ModSecurity in Semi-dedicated Servers
Any web application that you set up within your new semi-dedicated server
account will be protected by ModSecurity as the firewall is included with all our hosting solutions and is activated by default for any domain and subdomain you add or create via your Hepsia hosting Control Panel. You shall be able to manage ModSecurity via a dedicated area inside Hepsia where not only could you activate or deactivate it fully, but you may also enable a passive mode, so the firewall will not stop anything, but it will still keep an archive of potential attacks. This takes only a mouse click and you will be able to look at the logs regardless if ModSecurity is in active or passive mode through the same section - what the attack was and where it came from, how it was taken care of, etc. The firewall employs two sets of rules on our servers - a commercial one which we get from a third-party web security firm and a custom one which our admins update personally in order to respond to recently discovered threats at the earliest opportunity.

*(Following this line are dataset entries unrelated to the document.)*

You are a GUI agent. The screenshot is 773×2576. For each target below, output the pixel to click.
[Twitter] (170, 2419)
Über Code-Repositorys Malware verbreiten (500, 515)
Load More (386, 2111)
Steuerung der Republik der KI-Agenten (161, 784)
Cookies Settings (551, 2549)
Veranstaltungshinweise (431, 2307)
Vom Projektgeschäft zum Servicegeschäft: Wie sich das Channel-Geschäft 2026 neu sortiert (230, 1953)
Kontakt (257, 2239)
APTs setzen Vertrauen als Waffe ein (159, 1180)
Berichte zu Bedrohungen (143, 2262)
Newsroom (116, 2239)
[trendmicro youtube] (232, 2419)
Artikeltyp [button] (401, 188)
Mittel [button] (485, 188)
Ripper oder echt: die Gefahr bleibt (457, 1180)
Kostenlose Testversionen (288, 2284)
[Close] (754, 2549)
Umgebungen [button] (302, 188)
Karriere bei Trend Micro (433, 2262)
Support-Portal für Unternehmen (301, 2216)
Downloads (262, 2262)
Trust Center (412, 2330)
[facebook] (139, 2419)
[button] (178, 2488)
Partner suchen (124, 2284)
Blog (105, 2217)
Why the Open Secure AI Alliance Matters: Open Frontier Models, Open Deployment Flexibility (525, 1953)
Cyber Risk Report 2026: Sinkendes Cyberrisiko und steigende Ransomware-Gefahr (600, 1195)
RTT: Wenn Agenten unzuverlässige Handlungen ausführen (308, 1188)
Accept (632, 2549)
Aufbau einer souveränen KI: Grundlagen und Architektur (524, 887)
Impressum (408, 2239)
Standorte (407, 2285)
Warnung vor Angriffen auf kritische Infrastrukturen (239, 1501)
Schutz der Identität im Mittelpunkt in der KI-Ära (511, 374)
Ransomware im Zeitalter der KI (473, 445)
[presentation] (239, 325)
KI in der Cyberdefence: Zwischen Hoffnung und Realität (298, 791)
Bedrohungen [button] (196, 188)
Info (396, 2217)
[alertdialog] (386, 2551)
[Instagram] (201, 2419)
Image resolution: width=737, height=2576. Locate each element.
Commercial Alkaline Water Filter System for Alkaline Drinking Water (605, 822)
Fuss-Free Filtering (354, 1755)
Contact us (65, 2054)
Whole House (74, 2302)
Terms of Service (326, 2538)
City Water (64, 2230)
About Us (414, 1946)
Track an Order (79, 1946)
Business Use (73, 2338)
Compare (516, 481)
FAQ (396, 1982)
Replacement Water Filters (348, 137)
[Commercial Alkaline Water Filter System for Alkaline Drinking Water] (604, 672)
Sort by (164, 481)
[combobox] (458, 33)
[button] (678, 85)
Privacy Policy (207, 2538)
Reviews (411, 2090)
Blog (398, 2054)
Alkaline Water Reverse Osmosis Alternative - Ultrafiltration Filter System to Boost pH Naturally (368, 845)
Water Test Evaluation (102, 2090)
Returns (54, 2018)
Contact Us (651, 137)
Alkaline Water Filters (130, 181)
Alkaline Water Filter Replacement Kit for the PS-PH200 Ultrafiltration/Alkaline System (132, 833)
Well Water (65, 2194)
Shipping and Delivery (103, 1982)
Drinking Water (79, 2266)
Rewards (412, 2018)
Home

ModSecurity in VPS Servers
Security is very important to us, so we set up ModSecurity on all VPS servers
that are made available with the Hepsia Control Panel by default. The firewall can be managed through a dedicated section inside Hepsia and is activated automatically when you add a new domain or generate a subdomain, so you won't need to do anything by hand. You will also be able to disable it or turn on the so-called detection mode, so it'll keep a log of possible attacks which you can later analyze, but shall not block them. The logs in both passive and active modes include information regarding the kind of the attack and how it was stopped, what IP address it originated from and other useful data that may help you to tighten the security of your websites by updating them or blocking IPs, for instance. In addition to the commercial rules we get for ModSecurity from a third-party security enterprise, we also use our own rules since every now and then we identify specific attacks which are not yet present inside the commercial group. That way, we can easily increase the protection of your Virtual private server in a timely manner rather than waiting for an official update.
ModSecurity in Dedicated Servers
All of our dedicated servers
that are set up with the Hepsia hosting CP come with ModSecurity, so any application that you upload or install shall be properly secured from the very beginning and you'll not need to concern yourself with common attacks or vulnerabilities. An independent section in Hepsia will enable you to start or stop the firewall for every domain or subdomain, or activate a detection mode so that it records info about intrusions, but doesn't take actions to stop them. What you will discover in the logs shall allow you to to secure your sites better - the IP an attack originated from, what site was attacked and exactly how, what ModSecurity rule was triggered, and so forth. With this information, you'll be able to see if a website needs an update, whether you should block IPs from accessing your hosting server, and so on. On top of the third-party commercial security rules for ModSecurity we use, our administrators add custom ones as well every time they come across a new threat that's not yet a part of the commercial bundle.